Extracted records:
*****

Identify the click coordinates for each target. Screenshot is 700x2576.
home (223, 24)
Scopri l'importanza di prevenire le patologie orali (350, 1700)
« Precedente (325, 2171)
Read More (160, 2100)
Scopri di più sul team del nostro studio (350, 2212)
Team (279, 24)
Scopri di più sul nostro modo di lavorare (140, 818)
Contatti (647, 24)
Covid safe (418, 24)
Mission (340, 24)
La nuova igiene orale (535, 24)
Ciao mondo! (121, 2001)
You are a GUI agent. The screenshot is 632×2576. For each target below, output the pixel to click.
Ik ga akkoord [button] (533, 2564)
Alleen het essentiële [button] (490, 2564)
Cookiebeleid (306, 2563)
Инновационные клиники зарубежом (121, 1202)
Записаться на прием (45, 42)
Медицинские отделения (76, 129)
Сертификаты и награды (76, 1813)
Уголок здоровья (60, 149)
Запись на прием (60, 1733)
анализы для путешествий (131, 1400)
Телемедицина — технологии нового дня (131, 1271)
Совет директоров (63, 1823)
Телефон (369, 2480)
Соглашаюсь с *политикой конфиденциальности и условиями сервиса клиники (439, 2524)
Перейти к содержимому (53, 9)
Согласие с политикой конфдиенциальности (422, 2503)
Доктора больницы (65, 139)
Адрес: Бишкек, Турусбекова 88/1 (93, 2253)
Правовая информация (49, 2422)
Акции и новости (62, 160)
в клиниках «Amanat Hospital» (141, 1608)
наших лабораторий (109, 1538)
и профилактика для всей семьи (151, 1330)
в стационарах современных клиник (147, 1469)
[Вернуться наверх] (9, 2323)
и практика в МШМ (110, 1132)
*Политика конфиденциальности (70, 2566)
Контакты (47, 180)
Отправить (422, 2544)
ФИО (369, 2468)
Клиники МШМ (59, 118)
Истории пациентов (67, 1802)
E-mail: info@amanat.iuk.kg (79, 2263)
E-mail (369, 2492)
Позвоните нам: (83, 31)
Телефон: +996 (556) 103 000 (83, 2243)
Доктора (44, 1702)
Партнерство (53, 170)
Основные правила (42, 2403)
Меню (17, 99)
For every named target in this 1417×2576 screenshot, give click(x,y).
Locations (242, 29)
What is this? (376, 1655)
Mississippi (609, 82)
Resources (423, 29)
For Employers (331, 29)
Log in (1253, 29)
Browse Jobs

*****

■ REQUIRED WORK
The word "target" appears in some of the lines above. Copy those lines.

■ RESPONSE TO THIS EXERCISE
Identify the click coordinates for each target. Screenshot is 700x2576.
You are a GUI agent. The screenshot is 632×2576. For each target below, output the pixel to click.
For every named target in this 1417×2576 screenshot, give click(x,y).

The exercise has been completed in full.